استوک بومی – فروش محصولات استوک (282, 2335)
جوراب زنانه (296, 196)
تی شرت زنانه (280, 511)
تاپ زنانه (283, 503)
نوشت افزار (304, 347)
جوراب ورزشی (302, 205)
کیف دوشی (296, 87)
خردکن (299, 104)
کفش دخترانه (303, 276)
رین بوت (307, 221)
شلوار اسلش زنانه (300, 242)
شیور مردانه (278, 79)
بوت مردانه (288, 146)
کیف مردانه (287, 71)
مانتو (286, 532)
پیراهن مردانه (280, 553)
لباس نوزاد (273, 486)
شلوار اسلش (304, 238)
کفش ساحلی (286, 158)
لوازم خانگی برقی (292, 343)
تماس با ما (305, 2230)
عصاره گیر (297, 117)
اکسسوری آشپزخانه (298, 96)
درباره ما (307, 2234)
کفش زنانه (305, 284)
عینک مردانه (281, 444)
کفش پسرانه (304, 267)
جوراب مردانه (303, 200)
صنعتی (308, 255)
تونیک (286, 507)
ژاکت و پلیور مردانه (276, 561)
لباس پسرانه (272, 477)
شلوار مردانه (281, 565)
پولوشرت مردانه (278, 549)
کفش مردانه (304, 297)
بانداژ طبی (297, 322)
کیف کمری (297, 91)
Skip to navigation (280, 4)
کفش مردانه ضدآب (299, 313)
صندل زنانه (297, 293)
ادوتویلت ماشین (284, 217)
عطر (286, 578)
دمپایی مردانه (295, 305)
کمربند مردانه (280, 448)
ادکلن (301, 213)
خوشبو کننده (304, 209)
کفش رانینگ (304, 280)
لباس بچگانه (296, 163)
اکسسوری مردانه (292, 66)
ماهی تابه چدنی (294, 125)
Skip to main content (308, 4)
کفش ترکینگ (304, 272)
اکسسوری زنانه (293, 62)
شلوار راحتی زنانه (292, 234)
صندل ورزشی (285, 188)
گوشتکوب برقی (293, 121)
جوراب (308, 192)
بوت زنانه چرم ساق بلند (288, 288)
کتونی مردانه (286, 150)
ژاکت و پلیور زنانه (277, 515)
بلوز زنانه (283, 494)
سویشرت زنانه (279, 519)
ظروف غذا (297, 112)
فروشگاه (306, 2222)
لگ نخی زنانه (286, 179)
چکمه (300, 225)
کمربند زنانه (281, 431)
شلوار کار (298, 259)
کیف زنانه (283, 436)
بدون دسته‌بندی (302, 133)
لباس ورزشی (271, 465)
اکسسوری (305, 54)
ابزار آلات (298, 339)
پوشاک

- - - -

- _Task prompt_
From the first line of the data above through the line containing "شلوار اسلش (304, 238)", set each line down again exactly; include both ends and omit everything else.

- _Reply_
استوک بومی – فروش محصولات استوک (282, 2335)
جوراب زنانه (296, 196)
تی شرت زنانه (280, 511)
تاپ زنانه (283, 503)
نوشت افزار (304, 347)
جوراب ورزشی (302, 205)
کیف دوشی (296, 87)
خردکن (299, 104)
کفش دخترانه (303, 276)
رین بوت (307, 221)
شلوار اسلش زنانه (300, 242)
شیور مردانه (278, 79)
بوت مردانه (288, 146)
کیف مردانه (287, 71)
مانتو (286, 532)
پیراهن مردانه (280, 553)
لباس نوزاد (273, 486)
شلوار اسلش (304, 238)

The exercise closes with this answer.